Celesti influenced my thinking a great deal those first few days. I acquired the convictions of an abolitionist in less than a week and she convinced me that I had been wrong to vote against the legalization of cannibalism. “Ridiculous waste,” she called it to be burying all that meat in the ground. I had voted against it simply because I felt it would encourage people to murder their family members then sell them to meat distributors. It certainly did increase the murder rate, but I realize now that those people got the easy way out. Celesti, however, did not completely convince me that the world was coming to an end. I didn’t truly believe it for another half-decade. At that time I could have afforded a place on a transport vessel. It would have taken everything I owned and I would not have had enough for Celesti, but I would have been off of Sorn if I had had the insight to know what would happen.
I expressed an interest in Celesti a few weeks after I first met her and we began meeting outside of the corner restaurant. I will skip over the whole courting ritual. It is sufficient to say that I fell very much in love with her and to this day that love has not faded. We were married in less than two years. We moved north, to an apartment building near the center of the northern province. Five blocks away, stood the huge pole marking dead north, surrounded by intricate metal artwork. (On any other planet, they’d probably plant trees.) We both had to commute a little farther every day but we liked the location. The climate felt a little cooler.
It looked to me as though we were ready to spend the rest of our lives in relative comfort and happiness. Celesti herself told me that she could not hope to be happier “on such a wasted world as this.” This was soon after her organization had won a blow against organized slavery. They had managed to pass a law that made it illegal for an overseer to kill his own slaves.
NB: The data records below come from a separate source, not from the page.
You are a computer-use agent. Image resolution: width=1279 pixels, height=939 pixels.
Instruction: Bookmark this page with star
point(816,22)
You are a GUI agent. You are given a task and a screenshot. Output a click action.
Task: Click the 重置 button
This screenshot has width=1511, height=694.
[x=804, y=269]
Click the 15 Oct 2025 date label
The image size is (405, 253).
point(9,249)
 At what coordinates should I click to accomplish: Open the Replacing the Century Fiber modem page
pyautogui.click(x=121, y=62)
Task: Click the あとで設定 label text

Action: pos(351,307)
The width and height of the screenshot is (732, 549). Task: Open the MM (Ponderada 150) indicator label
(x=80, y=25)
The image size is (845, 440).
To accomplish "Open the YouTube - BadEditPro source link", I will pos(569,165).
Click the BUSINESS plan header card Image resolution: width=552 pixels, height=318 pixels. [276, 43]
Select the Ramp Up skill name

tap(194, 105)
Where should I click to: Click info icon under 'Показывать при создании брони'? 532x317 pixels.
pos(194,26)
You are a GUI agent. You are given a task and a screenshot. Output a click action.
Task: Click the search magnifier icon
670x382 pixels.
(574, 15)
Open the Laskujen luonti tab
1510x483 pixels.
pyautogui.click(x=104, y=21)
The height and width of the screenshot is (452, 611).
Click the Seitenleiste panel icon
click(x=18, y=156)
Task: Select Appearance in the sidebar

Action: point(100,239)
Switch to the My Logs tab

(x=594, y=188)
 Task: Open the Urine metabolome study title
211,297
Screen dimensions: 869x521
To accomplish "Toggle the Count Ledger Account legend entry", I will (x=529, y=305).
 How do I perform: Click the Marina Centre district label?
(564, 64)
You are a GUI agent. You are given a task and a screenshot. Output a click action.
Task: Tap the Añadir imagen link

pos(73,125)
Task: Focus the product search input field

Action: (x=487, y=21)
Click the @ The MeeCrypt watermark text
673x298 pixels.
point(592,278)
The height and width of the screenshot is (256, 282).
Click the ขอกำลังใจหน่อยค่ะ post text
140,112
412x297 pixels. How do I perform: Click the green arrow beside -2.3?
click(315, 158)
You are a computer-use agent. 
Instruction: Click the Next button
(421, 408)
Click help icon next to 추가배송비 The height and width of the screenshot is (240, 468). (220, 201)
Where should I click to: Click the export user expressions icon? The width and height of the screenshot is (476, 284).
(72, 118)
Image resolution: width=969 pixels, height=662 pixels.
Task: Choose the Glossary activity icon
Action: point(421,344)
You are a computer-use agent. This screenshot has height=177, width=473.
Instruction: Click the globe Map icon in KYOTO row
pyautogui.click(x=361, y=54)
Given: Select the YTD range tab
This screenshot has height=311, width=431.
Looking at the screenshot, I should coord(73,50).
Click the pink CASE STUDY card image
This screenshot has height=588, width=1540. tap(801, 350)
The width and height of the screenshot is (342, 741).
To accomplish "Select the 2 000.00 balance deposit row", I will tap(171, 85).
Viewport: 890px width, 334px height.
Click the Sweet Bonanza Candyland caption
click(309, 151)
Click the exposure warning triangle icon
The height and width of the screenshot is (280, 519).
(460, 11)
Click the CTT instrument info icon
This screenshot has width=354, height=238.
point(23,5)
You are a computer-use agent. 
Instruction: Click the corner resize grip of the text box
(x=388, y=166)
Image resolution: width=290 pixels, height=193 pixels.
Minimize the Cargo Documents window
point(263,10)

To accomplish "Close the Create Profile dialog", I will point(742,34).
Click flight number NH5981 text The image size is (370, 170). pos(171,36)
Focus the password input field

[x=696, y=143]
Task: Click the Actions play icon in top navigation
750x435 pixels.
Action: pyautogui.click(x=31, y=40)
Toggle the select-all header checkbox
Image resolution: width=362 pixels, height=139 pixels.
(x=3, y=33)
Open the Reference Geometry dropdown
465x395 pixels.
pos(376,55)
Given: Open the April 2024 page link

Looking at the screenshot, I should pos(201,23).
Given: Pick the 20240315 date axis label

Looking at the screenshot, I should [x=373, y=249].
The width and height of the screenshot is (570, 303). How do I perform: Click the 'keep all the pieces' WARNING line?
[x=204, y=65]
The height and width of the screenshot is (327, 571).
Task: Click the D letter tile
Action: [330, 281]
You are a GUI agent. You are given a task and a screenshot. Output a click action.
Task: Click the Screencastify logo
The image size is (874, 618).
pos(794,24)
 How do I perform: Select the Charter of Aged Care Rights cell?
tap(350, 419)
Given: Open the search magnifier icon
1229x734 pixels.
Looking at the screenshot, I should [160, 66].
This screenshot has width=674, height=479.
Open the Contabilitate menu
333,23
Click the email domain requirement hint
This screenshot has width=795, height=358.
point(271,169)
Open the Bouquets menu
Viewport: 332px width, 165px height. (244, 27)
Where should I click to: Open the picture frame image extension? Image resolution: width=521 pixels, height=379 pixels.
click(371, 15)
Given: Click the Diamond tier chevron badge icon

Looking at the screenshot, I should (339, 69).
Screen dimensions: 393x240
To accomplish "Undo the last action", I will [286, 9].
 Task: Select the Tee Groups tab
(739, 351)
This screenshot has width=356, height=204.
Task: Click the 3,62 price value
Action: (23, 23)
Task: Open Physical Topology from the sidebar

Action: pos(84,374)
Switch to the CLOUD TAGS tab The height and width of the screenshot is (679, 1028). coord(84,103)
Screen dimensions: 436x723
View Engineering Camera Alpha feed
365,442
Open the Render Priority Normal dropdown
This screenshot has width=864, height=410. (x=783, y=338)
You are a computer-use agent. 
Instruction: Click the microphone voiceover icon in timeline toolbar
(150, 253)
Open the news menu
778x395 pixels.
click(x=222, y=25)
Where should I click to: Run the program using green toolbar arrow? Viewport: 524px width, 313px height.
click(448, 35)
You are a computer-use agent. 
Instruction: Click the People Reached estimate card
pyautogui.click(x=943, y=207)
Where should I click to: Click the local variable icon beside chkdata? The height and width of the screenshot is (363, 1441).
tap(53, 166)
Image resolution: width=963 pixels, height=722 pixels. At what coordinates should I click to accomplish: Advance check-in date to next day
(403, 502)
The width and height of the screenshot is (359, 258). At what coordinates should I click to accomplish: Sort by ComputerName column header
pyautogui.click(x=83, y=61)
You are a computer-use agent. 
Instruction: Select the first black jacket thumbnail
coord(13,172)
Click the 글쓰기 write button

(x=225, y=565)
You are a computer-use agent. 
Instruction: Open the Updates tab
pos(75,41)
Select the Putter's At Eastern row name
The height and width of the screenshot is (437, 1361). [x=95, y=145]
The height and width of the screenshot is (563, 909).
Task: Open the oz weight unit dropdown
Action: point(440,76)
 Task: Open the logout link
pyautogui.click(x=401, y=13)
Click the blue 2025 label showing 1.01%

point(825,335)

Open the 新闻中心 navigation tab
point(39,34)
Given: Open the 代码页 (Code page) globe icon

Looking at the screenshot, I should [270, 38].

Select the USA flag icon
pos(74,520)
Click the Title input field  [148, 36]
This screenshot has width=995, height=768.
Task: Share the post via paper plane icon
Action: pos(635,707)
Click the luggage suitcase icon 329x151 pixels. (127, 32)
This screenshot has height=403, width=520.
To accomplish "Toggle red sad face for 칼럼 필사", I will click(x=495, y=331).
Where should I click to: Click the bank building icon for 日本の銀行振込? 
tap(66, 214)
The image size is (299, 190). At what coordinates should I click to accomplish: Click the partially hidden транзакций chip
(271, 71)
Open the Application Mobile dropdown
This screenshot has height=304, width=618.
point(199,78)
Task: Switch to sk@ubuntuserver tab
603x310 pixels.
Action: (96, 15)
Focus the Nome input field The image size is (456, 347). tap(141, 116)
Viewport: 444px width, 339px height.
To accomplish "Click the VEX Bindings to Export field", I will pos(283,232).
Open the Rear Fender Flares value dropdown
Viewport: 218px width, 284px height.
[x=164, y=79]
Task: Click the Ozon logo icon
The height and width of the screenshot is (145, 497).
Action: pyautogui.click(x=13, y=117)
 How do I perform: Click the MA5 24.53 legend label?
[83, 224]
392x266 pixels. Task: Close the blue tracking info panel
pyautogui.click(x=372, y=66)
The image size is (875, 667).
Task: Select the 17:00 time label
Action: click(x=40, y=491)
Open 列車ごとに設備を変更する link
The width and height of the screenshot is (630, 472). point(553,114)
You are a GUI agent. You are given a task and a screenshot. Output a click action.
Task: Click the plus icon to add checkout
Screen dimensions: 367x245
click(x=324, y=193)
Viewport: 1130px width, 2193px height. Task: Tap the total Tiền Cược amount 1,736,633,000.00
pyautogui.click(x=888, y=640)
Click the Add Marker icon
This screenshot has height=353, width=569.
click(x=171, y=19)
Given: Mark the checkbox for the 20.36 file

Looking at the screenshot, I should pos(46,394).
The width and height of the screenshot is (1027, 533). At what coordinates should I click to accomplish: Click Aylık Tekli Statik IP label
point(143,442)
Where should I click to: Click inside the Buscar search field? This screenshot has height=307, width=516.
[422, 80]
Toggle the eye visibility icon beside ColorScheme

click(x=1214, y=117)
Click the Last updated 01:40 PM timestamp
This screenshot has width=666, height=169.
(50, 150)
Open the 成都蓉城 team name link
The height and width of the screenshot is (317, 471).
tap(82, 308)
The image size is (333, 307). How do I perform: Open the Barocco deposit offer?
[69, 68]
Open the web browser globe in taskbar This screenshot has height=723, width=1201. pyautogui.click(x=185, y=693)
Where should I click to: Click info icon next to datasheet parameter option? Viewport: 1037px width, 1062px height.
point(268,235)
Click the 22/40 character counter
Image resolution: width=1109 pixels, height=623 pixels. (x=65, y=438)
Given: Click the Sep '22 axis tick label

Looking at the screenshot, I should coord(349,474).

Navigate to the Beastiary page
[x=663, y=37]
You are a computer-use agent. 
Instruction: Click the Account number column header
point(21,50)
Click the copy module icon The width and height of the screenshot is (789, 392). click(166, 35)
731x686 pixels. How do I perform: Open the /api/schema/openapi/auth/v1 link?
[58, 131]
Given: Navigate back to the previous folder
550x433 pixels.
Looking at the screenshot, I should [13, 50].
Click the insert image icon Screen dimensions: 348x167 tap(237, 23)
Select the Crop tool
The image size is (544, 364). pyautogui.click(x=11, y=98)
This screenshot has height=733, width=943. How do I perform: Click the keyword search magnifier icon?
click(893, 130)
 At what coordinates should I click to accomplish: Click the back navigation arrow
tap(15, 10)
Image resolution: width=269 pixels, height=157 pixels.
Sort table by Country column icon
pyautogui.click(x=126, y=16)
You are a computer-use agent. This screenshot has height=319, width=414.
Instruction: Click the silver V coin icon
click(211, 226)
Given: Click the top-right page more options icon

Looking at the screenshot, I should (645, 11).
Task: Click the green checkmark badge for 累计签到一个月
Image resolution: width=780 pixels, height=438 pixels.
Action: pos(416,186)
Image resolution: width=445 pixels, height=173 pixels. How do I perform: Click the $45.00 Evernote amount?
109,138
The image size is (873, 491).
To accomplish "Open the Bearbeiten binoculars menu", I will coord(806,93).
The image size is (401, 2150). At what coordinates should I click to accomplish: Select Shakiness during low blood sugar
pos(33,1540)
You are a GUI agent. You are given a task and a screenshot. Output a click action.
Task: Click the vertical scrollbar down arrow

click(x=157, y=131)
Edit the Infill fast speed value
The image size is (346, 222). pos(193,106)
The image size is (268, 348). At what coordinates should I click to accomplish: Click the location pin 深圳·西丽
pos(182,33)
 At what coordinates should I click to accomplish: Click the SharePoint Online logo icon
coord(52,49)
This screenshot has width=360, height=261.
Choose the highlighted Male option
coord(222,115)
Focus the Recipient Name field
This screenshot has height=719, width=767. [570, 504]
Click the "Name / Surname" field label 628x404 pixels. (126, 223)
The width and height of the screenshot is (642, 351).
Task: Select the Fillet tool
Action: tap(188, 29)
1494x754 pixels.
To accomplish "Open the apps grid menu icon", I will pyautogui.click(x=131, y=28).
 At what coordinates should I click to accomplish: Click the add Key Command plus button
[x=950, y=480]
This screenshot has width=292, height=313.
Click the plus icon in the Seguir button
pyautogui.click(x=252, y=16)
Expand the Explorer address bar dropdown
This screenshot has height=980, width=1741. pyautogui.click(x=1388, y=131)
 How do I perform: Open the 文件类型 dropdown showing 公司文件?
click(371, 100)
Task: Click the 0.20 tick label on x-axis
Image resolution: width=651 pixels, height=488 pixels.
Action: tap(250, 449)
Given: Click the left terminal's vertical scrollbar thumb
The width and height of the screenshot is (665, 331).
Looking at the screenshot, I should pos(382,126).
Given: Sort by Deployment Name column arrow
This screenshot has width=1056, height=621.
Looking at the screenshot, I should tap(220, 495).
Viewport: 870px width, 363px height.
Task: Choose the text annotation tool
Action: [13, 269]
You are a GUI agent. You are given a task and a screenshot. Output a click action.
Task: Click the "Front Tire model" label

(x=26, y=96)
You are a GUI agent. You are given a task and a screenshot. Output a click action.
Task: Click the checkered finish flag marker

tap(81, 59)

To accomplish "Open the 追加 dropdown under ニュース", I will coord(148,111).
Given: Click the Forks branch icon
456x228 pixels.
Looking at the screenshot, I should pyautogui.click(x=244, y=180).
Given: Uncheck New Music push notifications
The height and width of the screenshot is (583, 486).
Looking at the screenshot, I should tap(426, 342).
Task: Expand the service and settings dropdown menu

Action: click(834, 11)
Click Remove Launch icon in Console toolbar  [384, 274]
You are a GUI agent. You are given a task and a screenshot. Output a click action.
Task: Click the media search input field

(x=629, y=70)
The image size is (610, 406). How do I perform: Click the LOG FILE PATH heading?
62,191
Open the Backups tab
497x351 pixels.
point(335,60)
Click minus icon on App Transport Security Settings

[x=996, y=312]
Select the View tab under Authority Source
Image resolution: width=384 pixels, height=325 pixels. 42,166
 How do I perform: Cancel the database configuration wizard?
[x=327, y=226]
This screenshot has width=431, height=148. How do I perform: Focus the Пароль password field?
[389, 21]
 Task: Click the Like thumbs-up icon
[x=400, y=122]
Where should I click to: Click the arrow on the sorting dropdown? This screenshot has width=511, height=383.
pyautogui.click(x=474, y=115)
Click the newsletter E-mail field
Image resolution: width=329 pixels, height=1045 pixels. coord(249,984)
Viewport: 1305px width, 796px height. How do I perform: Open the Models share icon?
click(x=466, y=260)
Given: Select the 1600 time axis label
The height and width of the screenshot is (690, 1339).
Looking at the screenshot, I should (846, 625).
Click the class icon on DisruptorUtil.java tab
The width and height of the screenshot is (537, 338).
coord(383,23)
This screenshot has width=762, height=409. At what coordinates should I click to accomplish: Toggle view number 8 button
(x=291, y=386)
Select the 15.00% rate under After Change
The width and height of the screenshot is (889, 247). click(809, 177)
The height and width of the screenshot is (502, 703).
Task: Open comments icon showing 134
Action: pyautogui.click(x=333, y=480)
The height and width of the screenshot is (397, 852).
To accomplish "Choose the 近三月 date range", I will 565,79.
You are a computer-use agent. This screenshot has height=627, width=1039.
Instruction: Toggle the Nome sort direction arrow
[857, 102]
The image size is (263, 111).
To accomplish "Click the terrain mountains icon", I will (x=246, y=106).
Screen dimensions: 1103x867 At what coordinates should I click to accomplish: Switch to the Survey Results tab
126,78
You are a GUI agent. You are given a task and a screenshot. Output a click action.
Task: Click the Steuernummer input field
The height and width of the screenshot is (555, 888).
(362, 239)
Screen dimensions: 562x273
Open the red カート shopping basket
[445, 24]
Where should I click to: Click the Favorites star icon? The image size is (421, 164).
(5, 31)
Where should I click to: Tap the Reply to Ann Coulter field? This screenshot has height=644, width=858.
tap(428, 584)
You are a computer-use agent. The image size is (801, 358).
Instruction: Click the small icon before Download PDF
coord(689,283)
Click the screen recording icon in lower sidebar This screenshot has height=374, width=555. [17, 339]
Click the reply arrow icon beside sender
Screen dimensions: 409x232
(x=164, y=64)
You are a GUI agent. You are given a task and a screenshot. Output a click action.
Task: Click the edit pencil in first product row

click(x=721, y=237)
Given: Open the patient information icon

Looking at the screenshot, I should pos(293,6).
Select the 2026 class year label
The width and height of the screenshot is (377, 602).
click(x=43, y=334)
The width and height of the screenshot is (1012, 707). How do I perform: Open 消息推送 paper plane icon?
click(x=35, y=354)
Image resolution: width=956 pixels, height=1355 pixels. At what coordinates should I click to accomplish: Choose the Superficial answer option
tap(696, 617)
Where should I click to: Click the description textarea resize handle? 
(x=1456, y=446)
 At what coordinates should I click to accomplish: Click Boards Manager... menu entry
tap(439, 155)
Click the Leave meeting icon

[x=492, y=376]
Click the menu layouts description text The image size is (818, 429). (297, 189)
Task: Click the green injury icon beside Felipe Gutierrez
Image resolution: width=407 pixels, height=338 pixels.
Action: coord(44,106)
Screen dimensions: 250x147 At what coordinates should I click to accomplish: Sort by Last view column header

They could still starve them, which remained the real problem, but it was something and Celesti felt high for about two weeks.
We lived together, happily married for four years, the only frustration being the constant hunger, though even that was bearable.
______ ______ ______
It all ended on the day of the bombing. I heard about it from a news show on the screen. A violent faction of slave owners had planted destructive devices in the building where Celesti worked. Watching the screen, I realized it had been in another part of the building where she did not work. The casualties were relatively few considering the size of the bomb and I figured Celesti had probably survived, but after waiting an hour or two, she still hadn’t called to tell me she was okay. I tried making calls myself to the police but lines were either busy or operators uninformative. I prayed she had simply been caught up in the logistics of the situation. Police have a way of holding everyone hostage until they’ve worked things out. I don’t mean to blame them. Cops are under funded and they deal with situations as best they can.
Finally, as I prepared myself to drive down to the scene, the phone rang. I flipped the screen to its phone function but I saw no face.
“Are you Maynin Flanglin?” a voice asked.
“Yes. Why are you not showing yourself?”
“My recorder is not functioning at this time. I apologize, Maynin. I can see you, though.”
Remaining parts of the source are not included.